» **GIVEN REQUEST**:
Output each of the following items again, line for line, without changing anything.

» **RECORDS FOR THIS EXERCISE**:
━━━━━━━━

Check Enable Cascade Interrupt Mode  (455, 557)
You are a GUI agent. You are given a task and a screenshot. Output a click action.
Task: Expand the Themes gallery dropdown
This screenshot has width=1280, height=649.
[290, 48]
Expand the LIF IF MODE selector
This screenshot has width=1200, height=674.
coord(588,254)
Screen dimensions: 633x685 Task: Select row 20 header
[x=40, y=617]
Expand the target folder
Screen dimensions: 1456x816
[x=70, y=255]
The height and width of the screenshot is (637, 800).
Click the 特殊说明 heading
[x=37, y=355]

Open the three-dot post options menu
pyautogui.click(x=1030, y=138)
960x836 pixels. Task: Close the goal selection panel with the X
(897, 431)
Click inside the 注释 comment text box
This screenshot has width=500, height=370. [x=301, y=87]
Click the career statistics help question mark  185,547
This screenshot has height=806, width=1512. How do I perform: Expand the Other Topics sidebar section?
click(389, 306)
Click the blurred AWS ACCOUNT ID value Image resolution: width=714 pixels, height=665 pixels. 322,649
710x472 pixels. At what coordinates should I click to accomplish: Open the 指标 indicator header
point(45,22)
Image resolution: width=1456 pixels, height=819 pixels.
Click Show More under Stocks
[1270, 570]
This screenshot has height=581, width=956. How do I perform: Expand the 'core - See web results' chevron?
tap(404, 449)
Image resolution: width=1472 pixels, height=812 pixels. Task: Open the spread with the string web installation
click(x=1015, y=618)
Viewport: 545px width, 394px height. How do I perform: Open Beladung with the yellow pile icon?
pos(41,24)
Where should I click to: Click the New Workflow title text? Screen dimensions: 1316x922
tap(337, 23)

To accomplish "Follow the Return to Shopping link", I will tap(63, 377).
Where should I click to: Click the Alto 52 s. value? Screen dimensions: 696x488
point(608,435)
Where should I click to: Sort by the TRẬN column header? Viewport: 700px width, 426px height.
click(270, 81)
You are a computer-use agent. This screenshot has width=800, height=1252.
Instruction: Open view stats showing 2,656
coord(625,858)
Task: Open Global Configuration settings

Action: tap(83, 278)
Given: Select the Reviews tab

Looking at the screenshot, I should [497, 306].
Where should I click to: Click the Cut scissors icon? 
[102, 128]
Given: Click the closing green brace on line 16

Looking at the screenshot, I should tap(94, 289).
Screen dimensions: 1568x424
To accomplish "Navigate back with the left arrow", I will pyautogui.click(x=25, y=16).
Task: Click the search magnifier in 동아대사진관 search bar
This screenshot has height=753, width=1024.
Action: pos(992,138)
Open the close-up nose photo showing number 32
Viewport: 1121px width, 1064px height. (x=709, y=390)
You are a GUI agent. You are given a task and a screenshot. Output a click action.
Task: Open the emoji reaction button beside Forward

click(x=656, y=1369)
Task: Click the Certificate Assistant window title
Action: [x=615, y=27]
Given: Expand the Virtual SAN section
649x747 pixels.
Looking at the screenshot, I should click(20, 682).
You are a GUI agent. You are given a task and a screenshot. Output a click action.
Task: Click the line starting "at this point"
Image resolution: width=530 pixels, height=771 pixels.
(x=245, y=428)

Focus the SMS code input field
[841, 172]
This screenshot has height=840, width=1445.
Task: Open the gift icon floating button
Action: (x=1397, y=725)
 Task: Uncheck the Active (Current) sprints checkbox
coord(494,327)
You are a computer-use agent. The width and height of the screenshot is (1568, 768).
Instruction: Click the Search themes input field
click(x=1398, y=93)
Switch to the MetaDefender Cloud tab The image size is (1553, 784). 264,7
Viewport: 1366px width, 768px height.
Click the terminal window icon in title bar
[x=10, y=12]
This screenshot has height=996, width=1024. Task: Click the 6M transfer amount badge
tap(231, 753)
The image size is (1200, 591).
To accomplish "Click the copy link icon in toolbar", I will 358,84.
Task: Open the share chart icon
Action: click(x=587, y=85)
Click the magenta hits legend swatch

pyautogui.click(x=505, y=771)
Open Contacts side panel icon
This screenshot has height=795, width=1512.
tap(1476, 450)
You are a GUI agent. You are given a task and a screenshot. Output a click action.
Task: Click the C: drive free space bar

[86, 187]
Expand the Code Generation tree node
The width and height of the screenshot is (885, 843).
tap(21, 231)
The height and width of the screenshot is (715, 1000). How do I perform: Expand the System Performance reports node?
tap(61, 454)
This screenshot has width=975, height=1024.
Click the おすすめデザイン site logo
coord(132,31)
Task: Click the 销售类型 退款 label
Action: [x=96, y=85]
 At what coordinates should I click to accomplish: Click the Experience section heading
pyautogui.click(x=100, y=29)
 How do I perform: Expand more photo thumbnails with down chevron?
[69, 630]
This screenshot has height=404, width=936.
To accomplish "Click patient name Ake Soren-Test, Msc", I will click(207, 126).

━━━━━━━━

» **CORRECT ANSWER**:
Check Enable Cascade Interrupt Mode  (455, 557)
You are a GUI agent. You are given a task and a screenshot. Output a click action.
Task: Expand the Themes gallery dropdown
This screenshot has width=1280, height=649.
[290, 48]
Expand the LIF IF MODE selector
This screenshot has width=1200, height=674.
coord(588,254)
Screen dimensions: 633x685 Task: Select row 20 header
[x=40, y=617]
Expand the target folder
Screen dimensions: 1456x816
[x=70, y=255]
The height and width of the screenshot is (637, 800).
Click the 特殊说明 heading
[x=37, y=355]

Open the three-dot post options menu
pyautogui.click(x=1030, y=138)
960x836 pixels. Task: Close the goal selection panel with the X
(897, 431)
Click inside the 注释 comment text box
This screenshot has width=500, height=370. [x=301, y=87]
Click the career statistics help question mark  185,547
This screenshot has height=806, width=1512. How do I perform: Expand the Other Topics sidebar section?
click(389, 306)
Click the blurred AWS ACCOUNT ID value Image resolution: width=714 pixels, height=665 pixels. 322,649
710x472 pixels. At what coordinates should I click to accomplish: Open the 指标 indicator header
point(45,22)
Image resolution: width=1456 pixels, height=819 pixels.
Click Show More under Stocks
[1270, 570]
This screenshot has height=581, width=956. How do I perform: Expand the 'core - See web results' chevron?
tap(404, 449)
Image resolution: width=1472 pixels, height=812 pixels. Task: Open the spread with the string web installation
click(x=1015, y=618)
Viewport: 545px width, 394px height. How do I perform: Open Beladung with the yellow pile icon?
pos(41,24)
Where should I click to: Click the New Workflow title text? Screen dimensions: 1316x922
tap(337, 23)

To accomplish "Follow the Return to Shopping link", I will tap(63, 377).
Where should I click to: Click the Alto 52 s. value? Screen dimensions: 696x488
point(608,435)
Where should I click to: Sort by the TRẬN column header? Viewport: 700px width, 426px height.
click(270, 81)
You are a computer-use agent. This screenshot has width=800, height=1252.
Instruction: Open view stats showing 2,656
coord(625,858)
Task: Open Global Configuration settings

Action: tap(83, 278)
Given: Select the Reviews tab

Looking at the screenshot, I should [497, 306].
Where should I click to: Click the Cut scissors icon? 
[102, 128]
Given: Click the closing green brace on line 16

Looking at the screenshot, I should tap(94, 289).
Screen dimensions: 1568x424
To accomplish "Navigate back with the left arrow", I will pyautogui.click(x=25, y=16).
Task: Click the search magnifier in 동아대사진관 search bar
This screenshot has height=753, width=1024.
Action: pos(992,138)
Open the close-up nose photo showing number 32
Viewport: 1121px width, 1064px height. (x=709, y=390)
You are a GUI agent. You are given a task and a screenshot. Output a click action.
Task: Open the emoji reaction button beside Forward

click(x=656, y=1369)
Task: Click the Certificate Assistant window title
Action: [x=615, y=27]
Given: Expand the Virtual SAN section
649x747 pixels.
Looking at the screenshot, I should click(20, 682).
You are a GUI agent. You are given a task and a screenshot. Output a click action.
Task: Click the line starting "at this point"
Image resolution: width=530 pixels, height=771 pixels.
(x=245, y=428)

Focus the SMS code input field
[841, 172]
This screenshot has height=840, width=1445.
Task: Open the gift icon floating button
Action: (x=1397, y=725)
 Task: Uncheck the Active (Current) sprints checkbox
coord(494,327)
You are a computer-use agent. The width and height of the screenshot is (1568, 768).
Instruction: Click the Search themes input field
click(x=1398, y=93)
Switch to the MetaDefender Cloud tab The image size is (1553, 784). 264,7
Viewport: 1366px width, 768px height.
Click the terminal window icon in title bar
[x=10, y=12]
This screenshot has height=996, width=1024. Task: Click the 6M transfer amount badge
tap(231, 753)
The image size is (1200, 591).
To accomplish "Click the copy link icon in toolbar", I will 358,84.
Task: Open the share chart icon
Action: click(x=587, y=85)
Click the magenta hits legend swatch

pyautogui.click(x=505, y=771)
Open Contacts side panel icon
This screenshot has height=795, width=1512.
tap(1476, 450)
You are a GUI agent. You are given a task and a screenshot. Output a click action.
Task: Click the C: drive free space bar

[86, 187]
Expand the Code Generation tree node
The width and height of the screenshot is (885, 843).
tap(21, 231)
The height and width of the screenshot is (715, 1000). How do I perform: Expand the System Performance reports node?
tap(61, 454)
This screenshot has width=975, height=1024.
Click the おすすめデザイン site logo
coord(132,31)
Task: Click the 销售类型 退款 label
Action: [x=96, y=85]
 At what coordinates should I click to accomplish: Click the Experience section heading
pyautogui.click(x=100, y=29)
 How do I perform: Expand more photo thumbnails with down chevron?
[69, 630]
This screenshot has height=404, width=936.
To accomplish "Click patient name Ake Soren-Test, Msc", I will click(207, 126).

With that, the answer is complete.